# Wu's Method can Boost Symbolic AI to Rival Silver Medalists and AlphaGeometry to Outperform Gold Medalists at IMO Geometry

2404.06405

7

404

## Abstract

Proving geometric theorems constitutes a hallmark of visual reasoning combining both intuitive and logical skills. Therefore, automated theorem proving of Olympiad-level geometry problems is considered a notable milestone in human-level automated reasoning. The introduction of AlphaGeometry, a neuro-symbolic model trained with 100 million synthetic samples, marked a major breakthrough. It solved 25 of 30 International Mathematical Olympiad (IMO) problems whereas the reported baseline based on Wu's method solved only ten. In this note, we revisit the IMO-AG-30 Challenge introduced with AlphaGeometry, and find that Wu's method is surprisingly strong. Wu's method alone can solve 15 problems, and some of them are not solved by any of the other methods. This leads to two key findings: (i) Combining Wu's method with the classic synthetic methods of deductive databases and angle, ratio, and distance chasing solves 21 out of 30 methods by just using a CPU-only laptop with a time limit of 5 minutes per problem. Essentially, this classic method solves just 4 problems less than AlphaGeometry and establishes the first fully symbolic baseline strong enough to rival the performance of an IMO silver medalist. (ii) Wu's method even solves 2 of the 5 problems that AlphaGeometry failed to solve.
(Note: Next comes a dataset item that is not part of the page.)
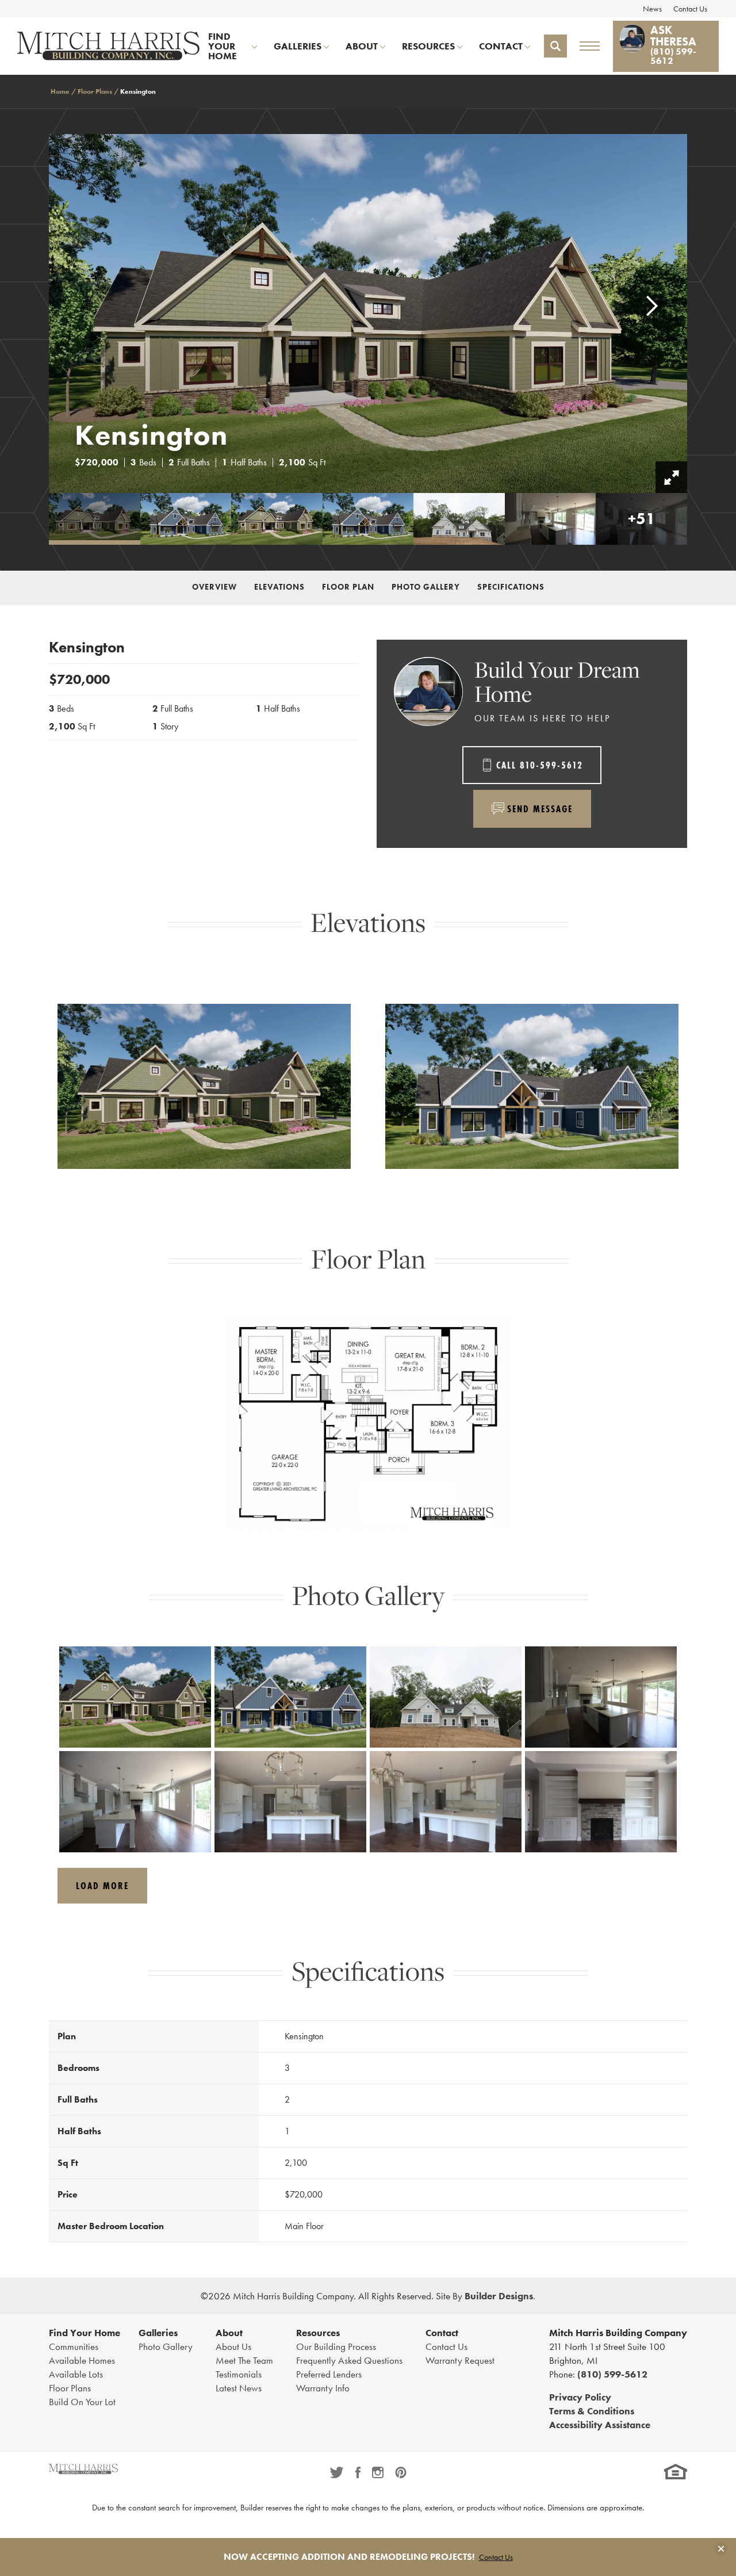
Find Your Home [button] (222, 46)
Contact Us (690, 8)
Thus, by combining AlphaGeometry with Wu's method we set a new state-of-the-art for automated theorem proving on IMO-AG-30, solving 27 out of 30 problems, the first AI method which outperforms an IMO gold medalist.

Get summaries of the top AI research delivered straight to your inbox:

## Overview

- This paper explores a method called "Wu's Method" that can boost the performance of symbolic AI systems to rival that of silver medalists in the International Mathematical Olympiad (IMO) for geometry problems.
- The paper also shows that combining Wu's Method with a deep learning system called "AlphaGeometry" can outperform gold medalists at the IMO in geometry.

## Plain English Explanation

The paper discusses a new technique called "Wu's Method" that can significantly improve the problem-solving abilities of symbolic AI systems, allowing them to reach the level of silver medalists in the prestigious International Mathematical Olympiad (IMO) for geometry problems. This is an impressive achievement, as the IMO is one of the most challenging math competitions in the world.

Furthermore, the researchers combined Wu's Method with a deep learning system called "AlphaGeometry" to create an even more powerful system that can outperform the gold medalists at the IMO in geometry. This is a remarkable result, as gold medalists are the very best mathematicians in the world at that age.

The key insight behind Wu's Method is to leverage "symbolic reasoning" techniques, which allow the AI system to work with abstract mathematical concepts and relationships, rather than just raw numerical data. This enables the system to tackle complex, multi-step geometric problems in a more human-like way, rather than just brute-force searches or pattern matching.

By integrating Wu's Method with the deep learning capabilities of AlphaGeometry, the researchers were able to create a hybrid system that combines the strengths of both symbolic and neural network approaches. This allows the system to excel not only at recognizing patterns in data, but also at truly understanding and reasoning about the underlying mathematical principles.

The implications of this research are significant. It demonstrates that AI systems can now rival and even surpass the mathematical abilities of top human experts, at least in the domain of geometry. This could lead to breakthroughs in areas like automated theorem proving, computer-assisted math education, and the development of intelligent tutoring systems.

## Technical Explanation

The paper introduces a novel approach called "Wu's Method" that can significantly boost the performance of symbolic AI systems on challenging geometry problems from the International Mathematical Olympiad (IMO). 1

The key innovation of Wu's Method is its ability to leverage "symbolic reasoning" techniques to tackle complex, multi-step geometric problems. Rather than relying solely on pattern matching or brute-force search, the system is able to work with abstract mathematical concepts and relationships, allowing it to mimic more human-like problem-solving strategies.

The researchers show that by integrating Wu's Method with a deep learning system called "AlphaGeometry", they are able to create a hybrid approach that outperforms even the gold medalists at the IMO in geometry. 2 This remarkable result demonstrates the power of combining symbolic and neural network techniques to tackle challenging mathematical problems.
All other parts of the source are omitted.